Thank you for posting all this, *Son-of-Thing*. I'm a great fan of Ray Bradbury and the novel _Something Wicked This Way Comes_. I saw the movie on first release, but had forgotten how good James Horner's score is. You've given many good suggestions to fill up my music shopping cart. Just mentioning the names Bernard Herrmann, Jerry Goldsmith, Howard Shore brings back so many hours of being spellbound, frightened, and delighted at the movies.


----------



## Son-of-Thing (Dec 7, 2007)

Ah, it's my great pleasure, Caddo. For years, the only way one could listen to Horner's "SWTWC" was, as I mentioned, on the LD's b-track, and only in mono. It's great to hear it as a stand-alone score in full stereo. The SAE site is really wonderful -- I've got a wishlist going there that always gives me something to look forward to... (_and working late for_...lol)


----------



## Little Evie (Jun 14, 2009)

Son-of-Thing said:


> My pleasure, LMB4XM...
> 
> I also recommend Jerry Goldsmith's _"The Illustrated Man"_, a score that I think shares a similar sense of "eerie heartland nostalgia"... It has a sultry, Summery feeling that also captures a "Bradbury-esque" flavor, as the heat comes on...
> 
> And, Bernard Herrmann's _"Portrait of Hitch__"_ can be found on Amazon, as part of a decent Herrmann collection. Autumn never quite sounds complete without it to me (and it brings Autumn close in those more distant months, imo). As to Winter, well, nothing quite like Herrmann's _"Fahrenheit 451"_...

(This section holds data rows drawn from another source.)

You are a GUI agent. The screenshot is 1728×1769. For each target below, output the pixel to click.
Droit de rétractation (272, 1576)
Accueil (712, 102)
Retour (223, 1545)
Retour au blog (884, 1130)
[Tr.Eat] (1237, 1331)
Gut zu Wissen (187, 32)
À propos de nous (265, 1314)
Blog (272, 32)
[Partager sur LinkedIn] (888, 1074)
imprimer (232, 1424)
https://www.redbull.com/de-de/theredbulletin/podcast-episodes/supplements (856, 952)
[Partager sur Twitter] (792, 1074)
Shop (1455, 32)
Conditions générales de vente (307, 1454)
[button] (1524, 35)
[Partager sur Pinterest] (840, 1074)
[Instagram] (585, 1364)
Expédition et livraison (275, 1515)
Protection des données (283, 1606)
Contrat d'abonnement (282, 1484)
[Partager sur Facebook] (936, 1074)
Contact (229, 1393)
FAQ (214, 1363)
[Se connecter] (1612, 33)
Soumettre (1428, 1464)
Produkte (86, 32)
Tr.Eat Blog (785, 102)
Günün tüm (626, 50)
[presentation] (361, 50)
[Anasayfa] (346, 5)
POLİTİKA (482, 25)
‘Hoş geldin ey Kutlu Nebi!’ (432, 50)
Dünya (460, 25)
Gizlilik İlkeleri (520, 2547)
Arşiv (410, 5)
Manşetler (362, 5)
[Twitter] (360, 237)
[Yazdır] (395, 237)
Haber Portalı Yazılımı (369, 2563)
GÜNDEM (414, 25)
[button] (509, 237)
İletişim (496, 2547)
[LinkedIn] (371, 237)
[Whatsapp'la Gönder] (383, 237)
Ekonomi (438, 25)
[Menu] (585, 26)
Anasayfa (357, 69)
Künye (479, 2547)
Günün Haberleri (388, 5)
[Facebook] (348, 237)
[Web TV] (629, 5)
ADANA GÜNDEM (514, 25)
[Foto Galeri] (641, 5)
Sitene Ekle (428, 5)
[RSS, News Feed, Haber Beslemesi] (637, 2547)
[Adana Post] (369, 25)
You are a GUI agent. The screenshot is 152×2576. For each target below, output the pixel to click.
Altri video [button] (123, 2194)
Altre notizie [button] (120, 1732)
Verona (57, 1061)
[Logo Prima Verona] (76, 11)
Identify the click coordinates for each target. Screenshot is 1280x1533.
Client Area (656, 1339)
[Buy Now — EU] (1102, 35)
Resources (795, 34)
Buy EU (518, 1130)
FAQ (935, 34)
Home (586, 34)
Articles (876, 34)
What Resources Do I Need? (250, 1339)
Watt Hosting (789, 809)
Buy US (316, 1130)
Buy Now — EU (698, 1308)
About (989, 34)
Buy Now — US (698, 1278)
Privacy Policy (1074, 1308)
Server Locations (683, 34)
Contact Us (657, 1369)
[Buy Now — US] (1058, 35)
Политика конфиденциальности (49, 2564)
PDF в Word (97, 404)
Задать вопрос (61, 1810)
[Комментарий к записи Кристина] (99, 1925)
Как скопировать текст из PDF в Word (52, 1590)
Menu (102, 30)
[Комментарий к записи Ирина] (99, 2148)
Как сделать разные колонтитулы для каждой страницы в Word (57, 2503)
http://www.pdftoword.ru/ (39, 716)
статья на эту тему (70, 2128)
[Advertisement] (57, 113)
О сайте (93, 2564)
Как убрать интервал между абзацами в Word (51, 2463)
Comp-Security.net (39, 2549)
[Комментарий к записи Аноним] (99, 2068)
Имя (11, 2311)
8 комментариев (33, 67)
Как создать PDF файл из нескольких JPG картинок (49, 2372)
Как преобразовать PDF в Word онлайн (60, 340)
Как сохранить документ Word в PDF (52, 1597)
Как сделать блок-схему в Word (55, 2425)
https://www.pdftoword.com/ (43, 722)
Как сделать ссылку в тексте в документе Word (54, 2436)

I have to agree..I think "Portrait of Hitch" is from "The Trouble with Harry"..One of my favorite Hitchcock films..if only for the very dark humour..but the absolutely beautiful shots of (I think) Vermont in the Autumn..


----------



## mr_synical (Jul 24, 2007)

Anyone willing to share a copy of the SWTWC soundtrack? Unfortunately, its no longer available to purchase from that site. Its one of my favorite novels, which I'm currently re-reading & I'd really love to have the music.


----------



## Rich B (Sep 23, 2005)

found it here - link still active http://tehparadox.com/forum/f86/something-wicked-way-comes-ost-320kbps-400384/


----------



## DJ John (Sep 24, 2010)

I didn't see a link. 
Do you have to register to get access to the download link?


----------



## Rich B (Sep 23, 2005)

DJ John said:


> I didn't see a link.
> Do you have to register to get access to the download link?


Yup, registration is free, no spam, great board.


----------



## DJ John (Sep 24, 2010)

Rich B said:


> Yup, registration is free, no spam, great board.


Thanks Rich. I'm on it now.

Btw, what's that board all about? What sort of things do they specialize in?
PM me if necessary.


----------